A bunch of us grad students were gathered around our Thanksgiving table, discussing a recent work meeting where the ice-breaker had been "Tell us something that brings you joy."
It was a surprisingly difficult question--and I only half-facetiously said "I can't remember!" at the time. Most folks answered things like playing with their kids, or reading for pleasure (remember that?), or playing sports, or listening to music or what have you. But none of these responses felt...genuine, however. Or at least not equal to the question, which I'm not even sure the asker fully understood.
As we discussed the question over our Thanksgiving turkey, we grad students localized what it was that threw us off about that question: it was the fact that what everyone had enumerated was not joy, but pleasure.
Now, before I continue, I must emphasize that pleasure is by no means a bad thing, in and of itself; I reject the old Puritan notion that all pleasure is suspect. Nevertheless, pleasure is still not joy; also, pleasure has a come down afterwords, whether that's a hangover, or the endorphin crash after sports, or the fleeting sense of loss once the last of the chocolate is eaten or the beauty product wears off. Pleasure by its very nature is fleeting, and even in the best of circumstances has a quiet undercurrent of melancholy to it.
Again, that by no means signifies that pleasure should be renounced, or rejected, or not pursued. Heaven forbid! Some days, our favorite little pleasures are all that keep us sane. But that is not joy.
Moreover, pleasure, unlike joy, can be planned, budgeted, arranged, counted upon--I shall play basketball tonight, or go out for a drink on Friday, or whatever. Pleasure is thus part of the status quo, the regularly scheduled, the normal, the ordinary. Again, this is not a knock on either pleasure or the ordinary; in this tumultuous world of ours, what we often need most is that stability, that reassurance, that reliable organization, that comforting routine.
But even the best of routines is still a routine. And sometimes what we need most is that which upsets our routines, yes, even the best ones!
And that's where joy comes in! For Joy cannot be planned for.
Joy, in many ways, is analogous to tragedy, in that no one plans on tragedy, no one expects or schedules for illness or earthquakes or hurricanes or car crashes or sudden death. Not a single Shakespearean tragedy opens with a character expecting a pile of dead bodies on the stage by the end of Act V. No one woke up on September 11th expecting to see the two towers come tumbling to the ground. In Baudrillardian terms, pleasure is a non-event, while tragedy is an absolute event. Tragedy is the utterly unexpected that upsets and changes everything.
The reason so many people come to retroactively see tragedies as blessings is because the tragedy changed things--sometimes permanently! "It was a wake-up call," goes the cliche after a tragedy, because pleasure and routine had lulled us to sleep; tragedy shook us awake.

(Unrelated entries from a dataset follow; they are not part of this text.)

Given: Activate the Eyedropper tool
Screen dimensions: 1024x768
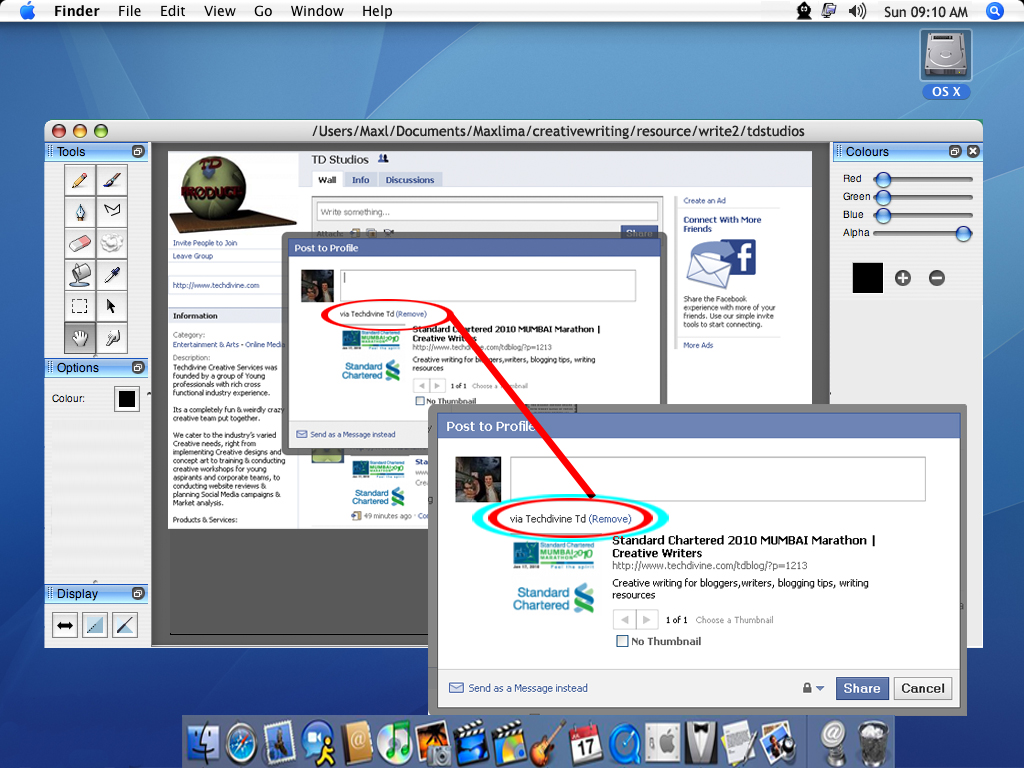Looking at the screenshot, I should pos(112,274).
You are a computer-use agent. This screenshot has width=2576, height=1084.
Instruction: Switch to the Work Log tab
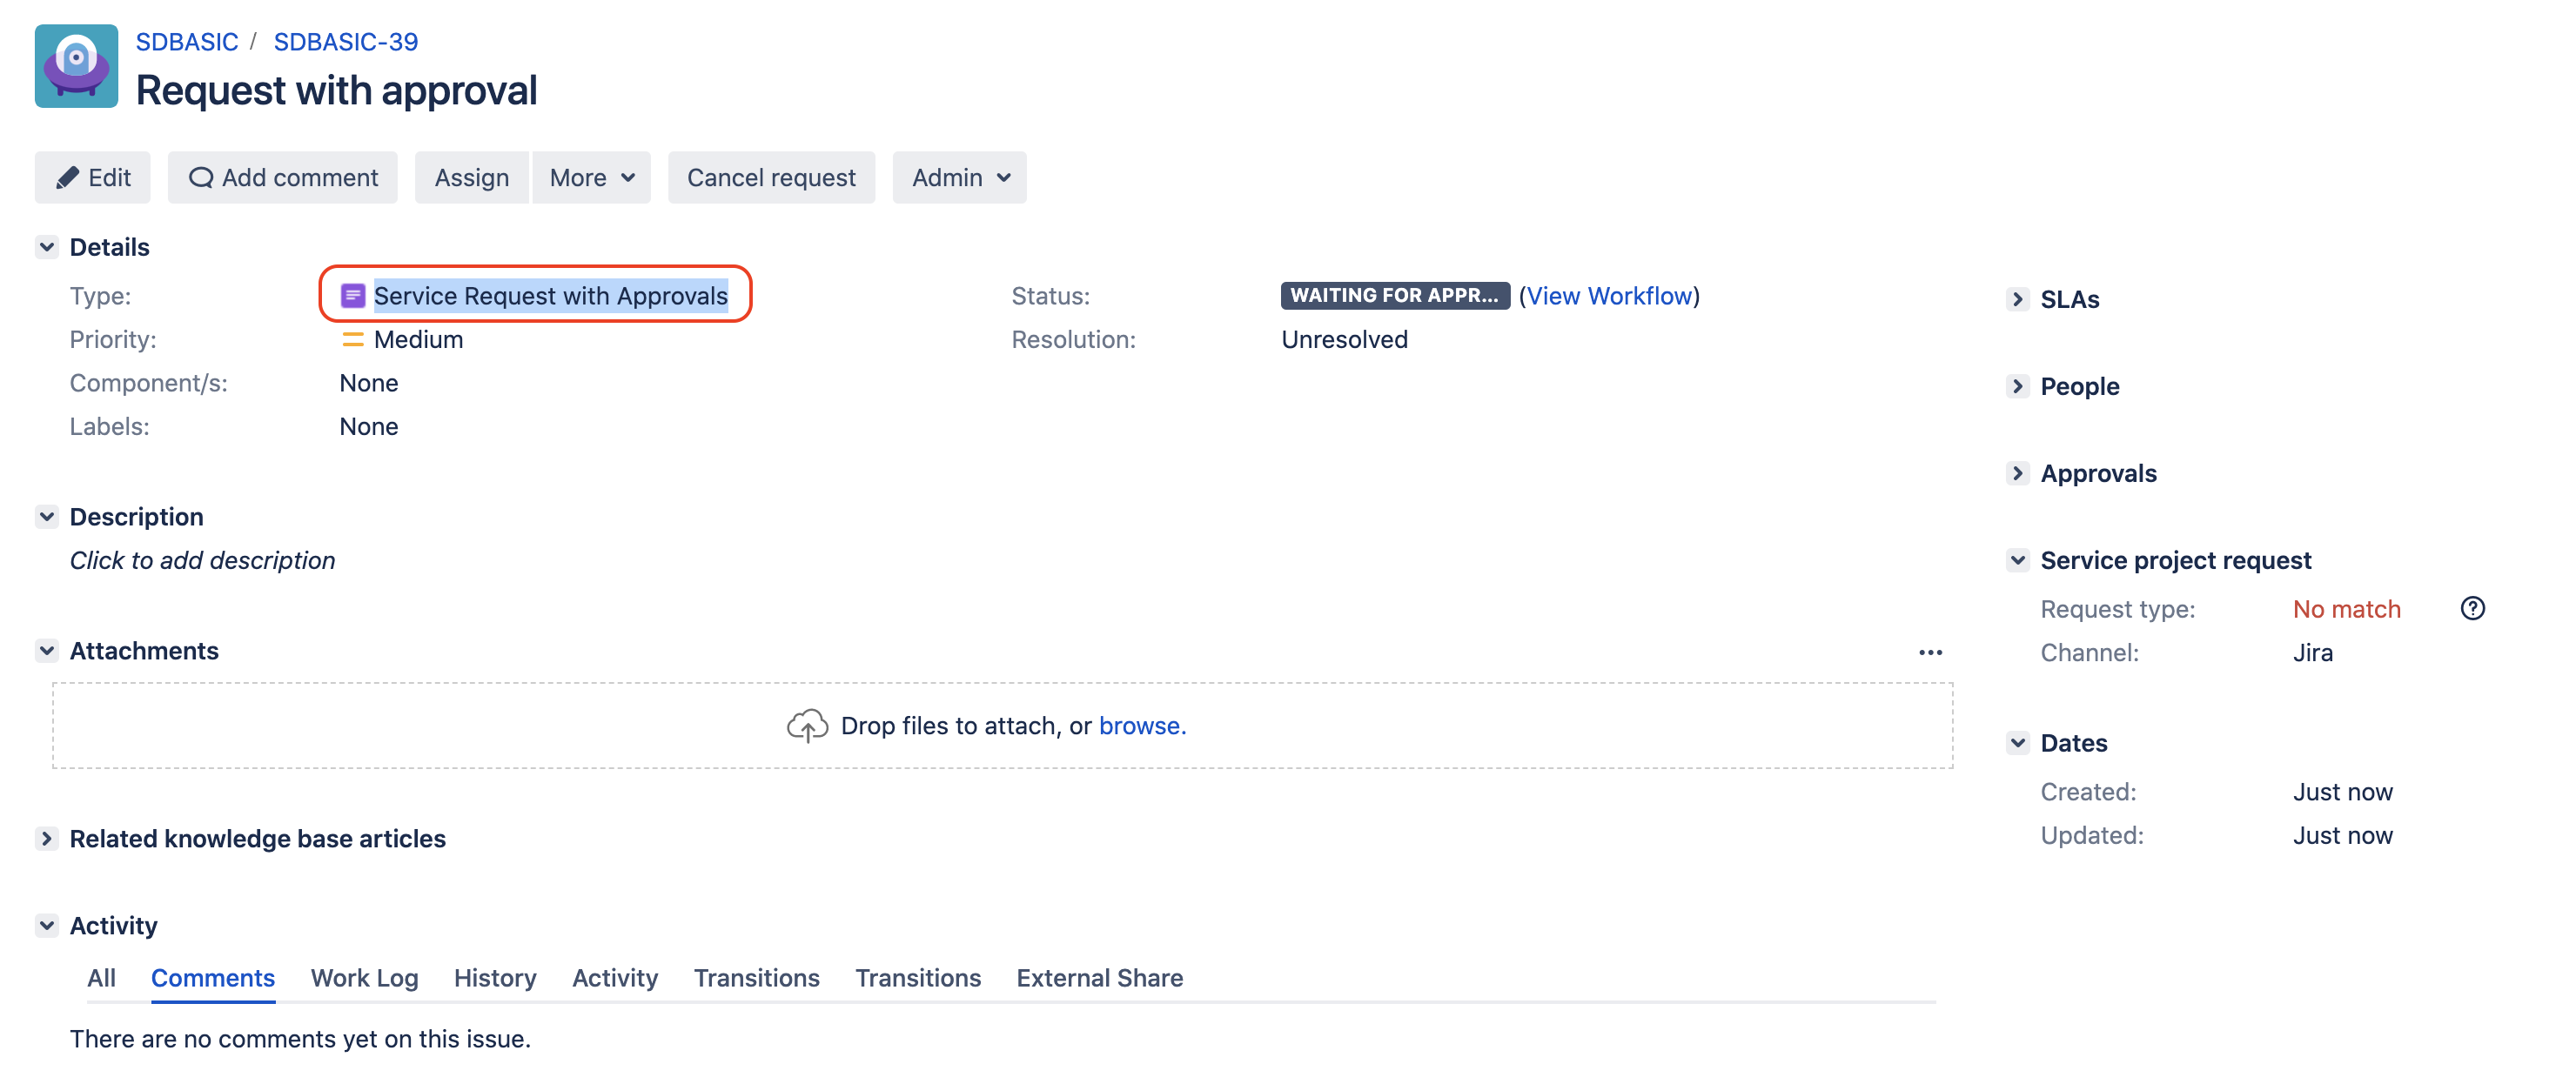tap(364, 977)
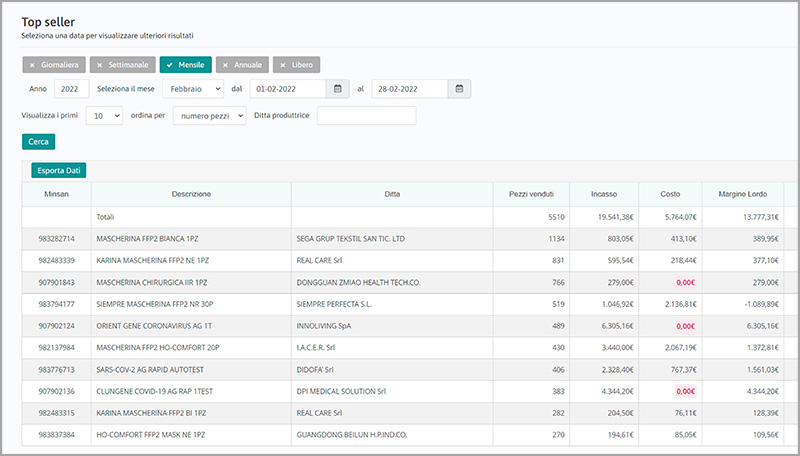The image size is (800, 456).
Task: Open the calendar picker for end date
Action: (x=459, y=89)
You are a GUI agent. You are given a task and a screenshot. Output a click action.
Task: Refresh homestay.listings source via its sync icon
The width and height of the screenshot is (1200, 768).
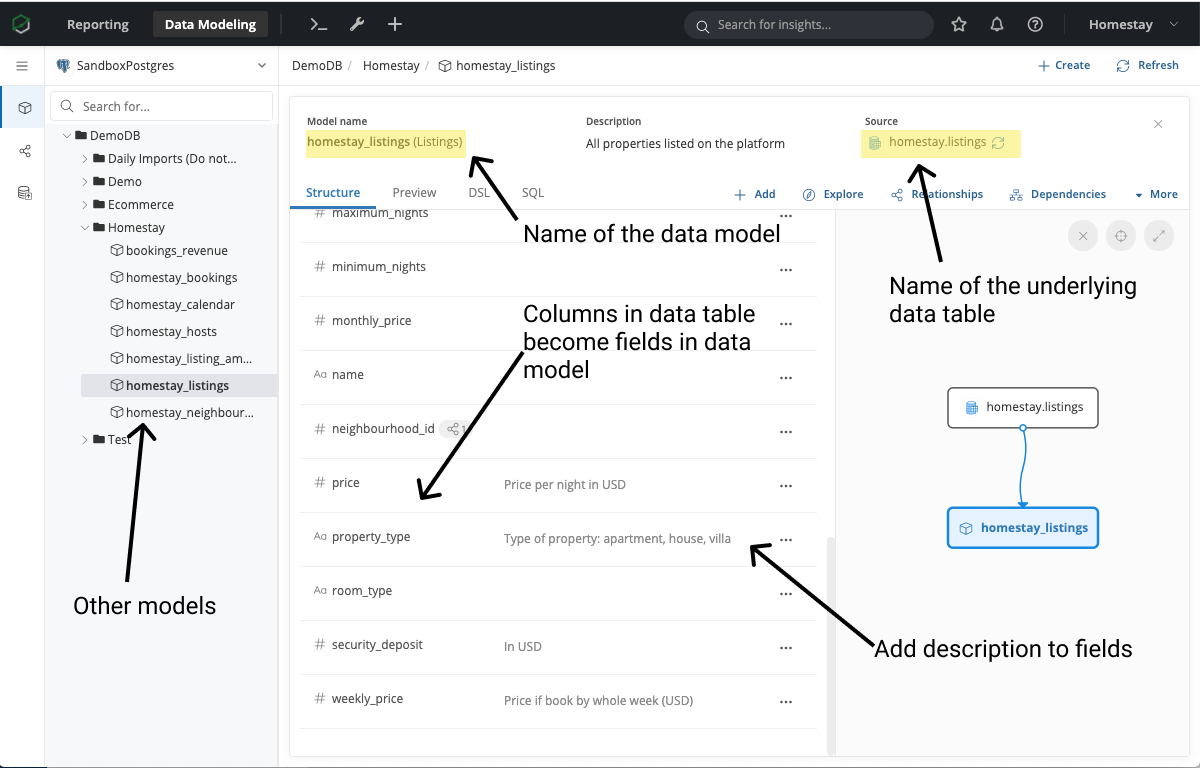[998, 143]

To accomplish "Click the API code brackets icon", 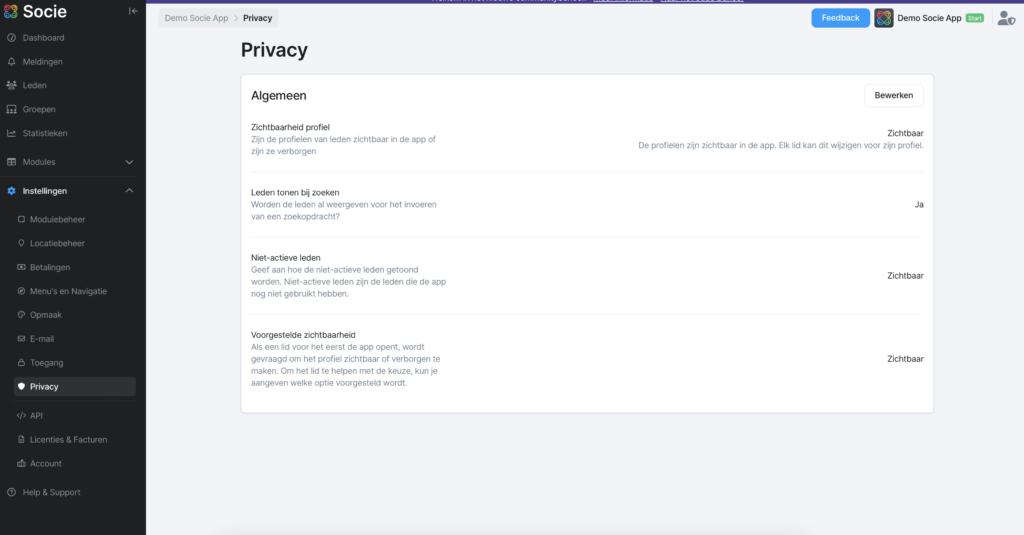I will (21, 415).
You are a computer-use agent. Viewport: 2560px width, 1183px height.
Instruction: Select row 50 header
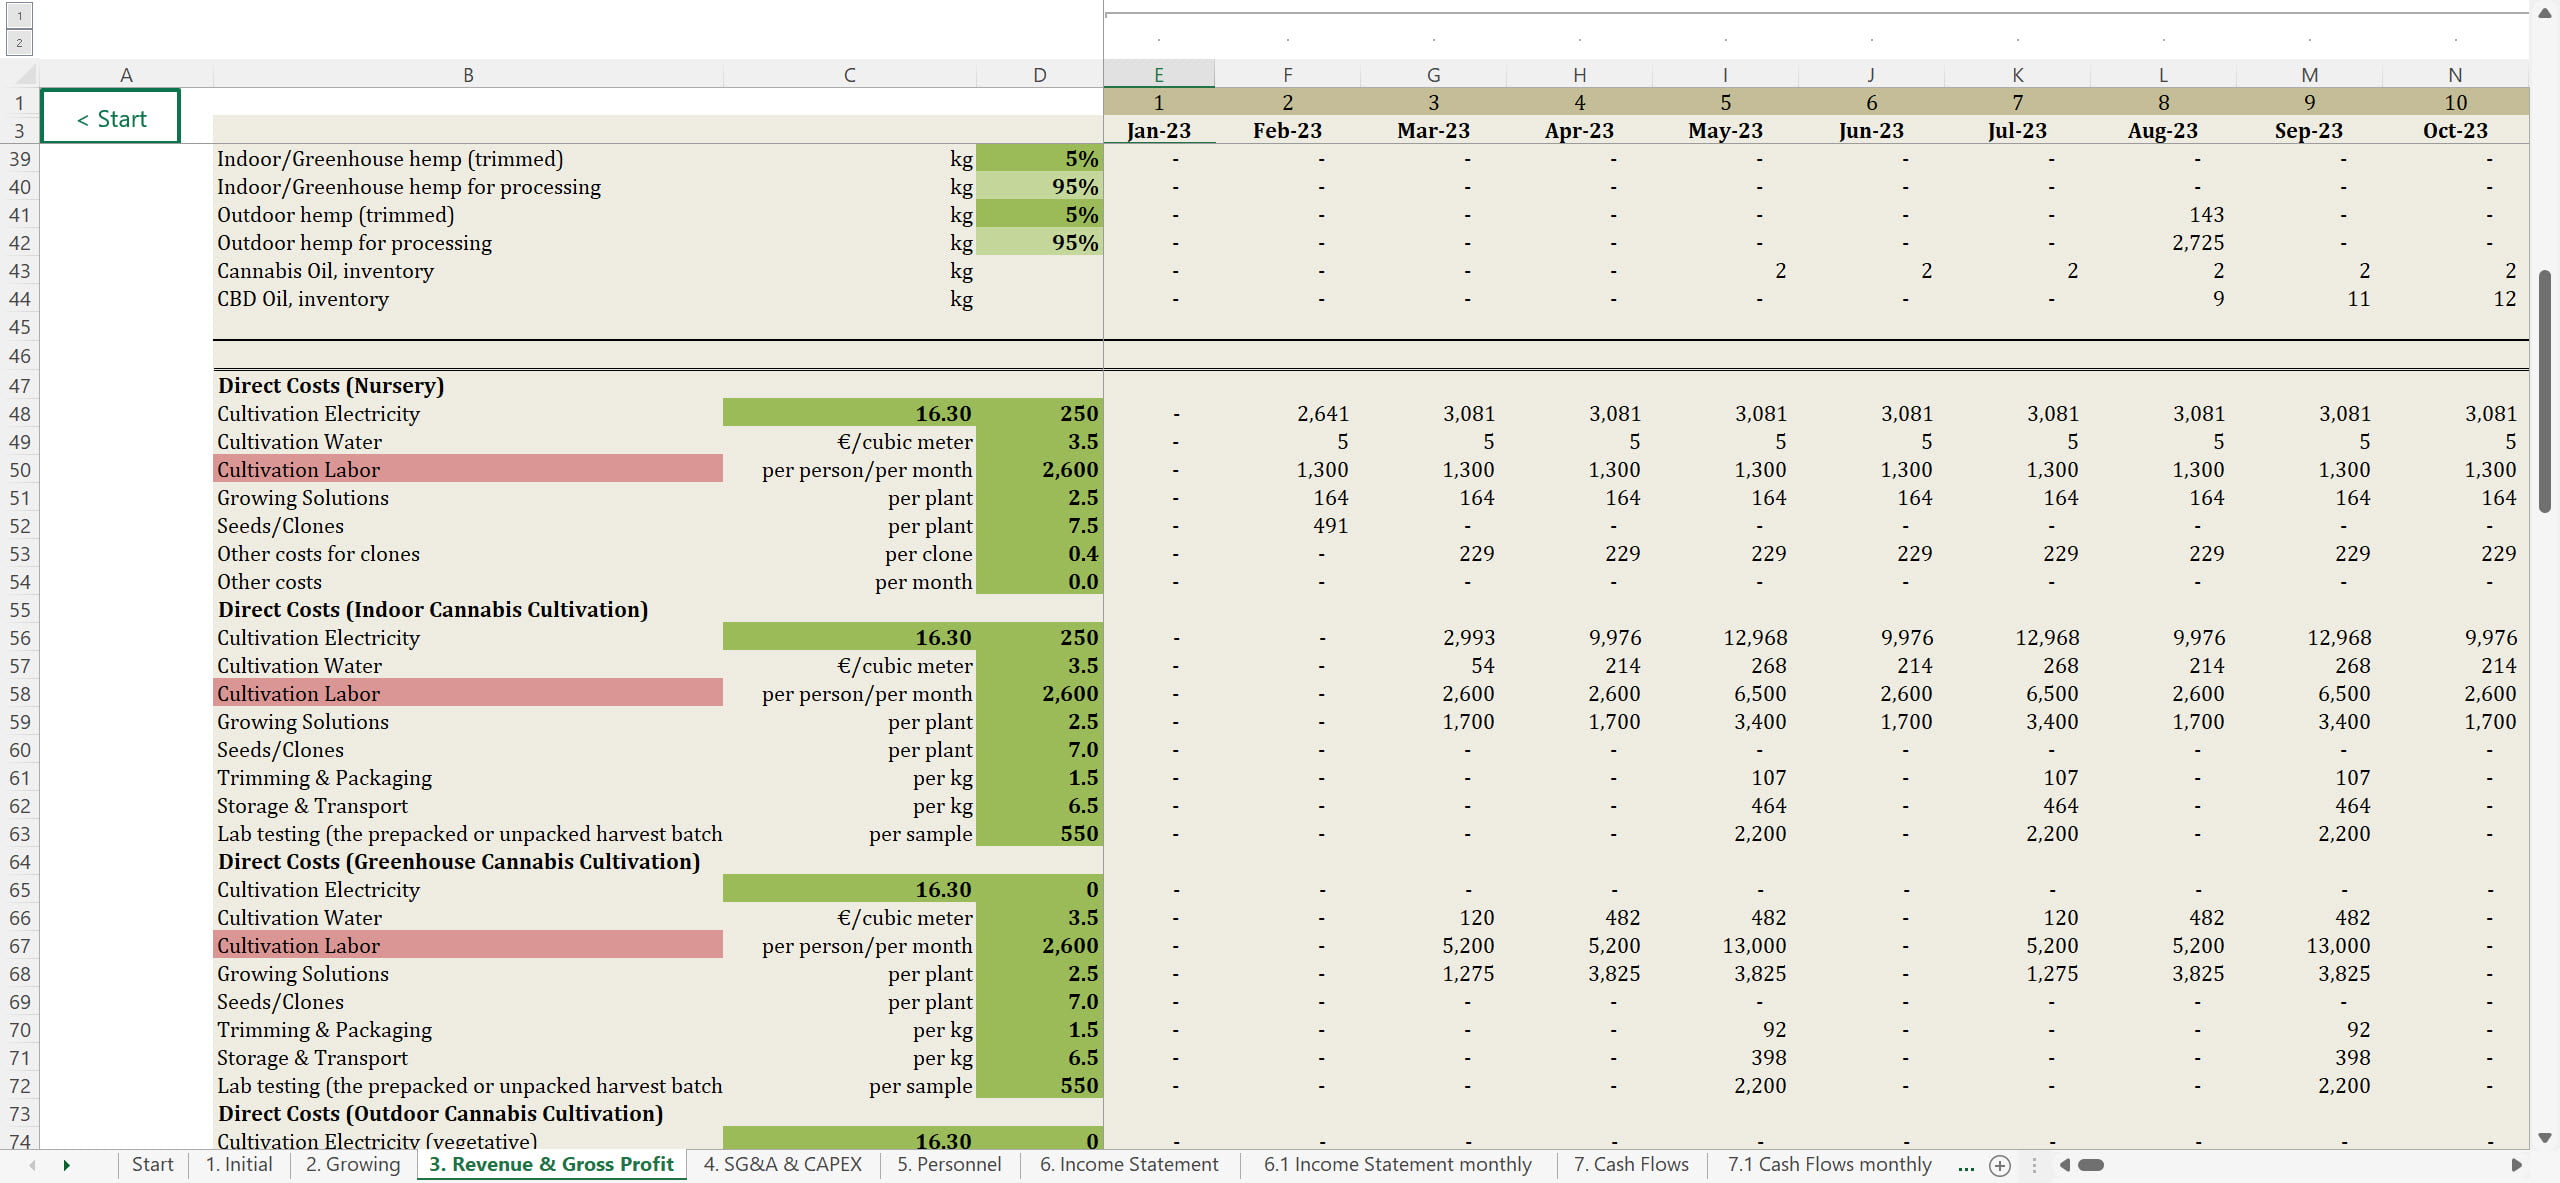coord(20,470)
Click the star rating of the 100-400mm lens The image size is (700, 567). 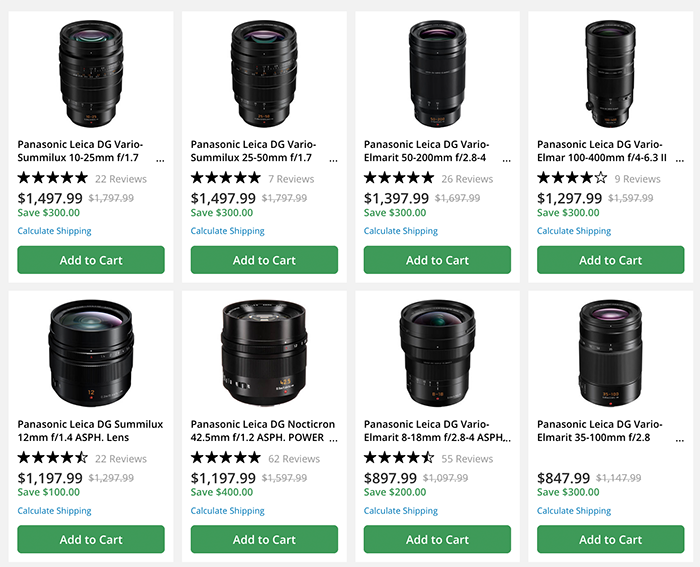(x=572, y=178)
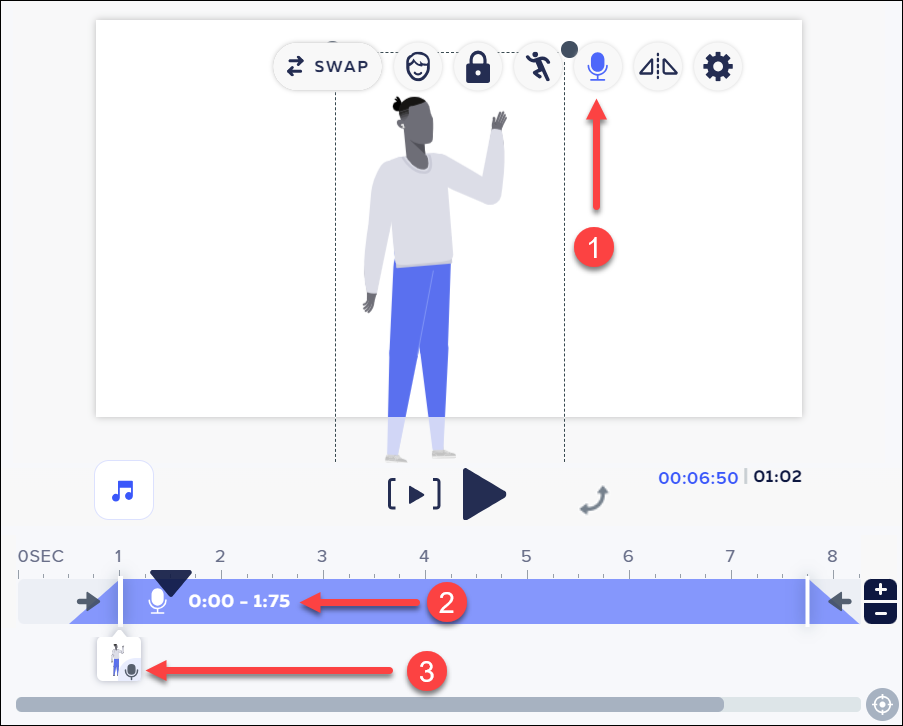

But here's the blessed thing--so does joy! Joy, even more so than cursed tragedy, can be just the wake-up call we need, if we are willing to let it. Joy cannot be planned, budgeted, arranged, scheduled, or anticipated--it can only be embraced and experienced when it comes. And that 's why the ice-breaker "name something that brings you joy" annoyed us so--because joy, by it's very nature, cannot be named! It is not something that we can turn to reliably, because then it would be routine, not a routine-breaker, a disrupter, a game-changer.
Joy is an absolute event, one where nothing can be the same afterwords. Pleasure is meant to be forgotten, while joy is something that is always remembered! Joy, then, is revolutionary, radical, subversive. No wonder we spend so much time avoiding joy at all costs--it is bigger than us.
So then, in the interest of giving thanks on this most recent Thanksgiving (and looking forward to this Christmas season where we all sing "Joy to the World!"), I want to share what I wish I'd responded with instead to that icebreaking question, with the moments that always bring me joy, even (maybe especially) in their remembrance:
-The day I threw Catch-22 into the air at 17, because Yossarian got away.
-The first moment I saw the Guajataca on Hwy 6 along the north shore of Puerto Rico.
-Every single baptism in Puerto Rico, when I feared each time that this time I wouldn't feel it, that I would finally recognize that I'd faked it every time, that it wouldn't be real--but then I always felt it, everytime, all over me...
-When the cloud lifted from Huang Shan in central China after 2 days of white-out fog, and I saw the stunning vista of bamboo rain forest stretch out before me.
-When I walked along the beach of Sayulita, Mexico under the full moon, looking for a place to sleep.
-When I learned I could have quit my awful job for that dishonest sales company after all, when I learned my Grandpa had provided for me, and as I drove back to my apartment I beheld the sun set behind the Rockies and reflect off the amber fields of grain, and I felt move within me the assurance that God knew who I was...
-That all-too-rare house party I attended wherein everyone actually danced, actually fed off each others energy, actually enjoyed ourselves, and I dreamed good dreams that night for the first time in too long...
And many, many others I am sure I'm missing right now. You can do things conducive to Joy (just as you can for tragedy, too), but you can't plan for it, only let it happen.